Task inputs -
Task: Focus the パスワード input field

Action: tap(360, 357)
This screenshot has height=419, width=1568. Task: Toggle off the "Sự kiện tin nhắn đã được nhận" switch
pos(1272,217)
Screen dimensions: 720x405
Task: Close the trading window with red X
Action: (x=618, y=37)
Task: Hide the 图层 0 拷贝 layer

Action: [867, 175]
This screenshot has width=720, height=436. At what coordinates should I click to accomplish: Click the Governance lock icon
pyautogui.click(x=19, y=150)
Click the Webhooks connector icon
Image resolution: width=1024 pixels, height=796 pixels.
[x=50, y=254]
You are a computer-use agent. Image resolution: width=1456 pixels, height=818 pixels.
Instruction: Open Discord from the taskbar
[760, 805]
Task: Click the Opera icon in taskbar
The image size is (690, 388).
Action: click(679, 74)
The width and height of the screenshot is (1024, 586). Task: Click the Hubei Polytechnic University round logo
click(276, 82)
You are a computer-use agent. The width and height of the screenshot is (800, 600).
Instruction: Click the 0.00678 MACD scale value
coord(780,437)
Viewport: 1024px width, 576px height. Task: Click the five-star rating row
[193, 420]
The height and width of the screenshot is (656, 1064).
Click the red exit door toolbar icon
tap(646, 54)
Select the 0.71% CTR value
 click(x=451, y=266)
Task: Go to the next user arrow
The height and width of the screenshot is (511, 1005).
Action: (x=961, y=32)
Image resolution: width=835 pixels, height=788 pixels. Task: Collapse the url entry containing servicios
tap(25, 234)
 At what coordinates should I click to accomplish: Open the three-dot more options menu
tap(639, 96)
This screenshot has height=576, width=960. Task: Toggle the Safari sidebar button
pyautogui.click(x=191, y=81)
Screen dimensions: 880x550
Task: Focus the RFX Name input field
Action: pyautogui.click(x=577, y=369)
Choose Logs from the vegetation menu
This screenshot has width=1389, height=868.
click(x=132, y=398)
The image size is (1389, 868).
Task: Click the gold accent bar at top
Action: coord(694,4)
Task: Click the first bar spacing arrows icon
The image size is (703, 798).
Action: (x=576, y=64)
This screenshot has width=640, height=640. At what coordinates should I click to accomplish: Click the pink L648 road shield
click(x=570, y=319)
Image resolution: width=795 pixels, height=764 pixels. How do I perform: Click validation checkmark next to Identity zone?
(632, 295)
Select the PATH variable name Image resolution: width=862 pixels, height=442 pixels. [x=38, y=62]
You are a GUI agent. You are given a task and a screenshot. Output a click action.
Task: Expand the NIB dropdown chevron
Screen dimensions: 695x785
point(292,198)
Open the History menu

Your goal - Search the data for the string "computer" and copy each line where it appears.

The answer -
You are a computer-use agent. Image resolution: width=1456 pixels, height=818 pixels.
You are a computer-use agent. The width and height of the screenshot is (800, 600).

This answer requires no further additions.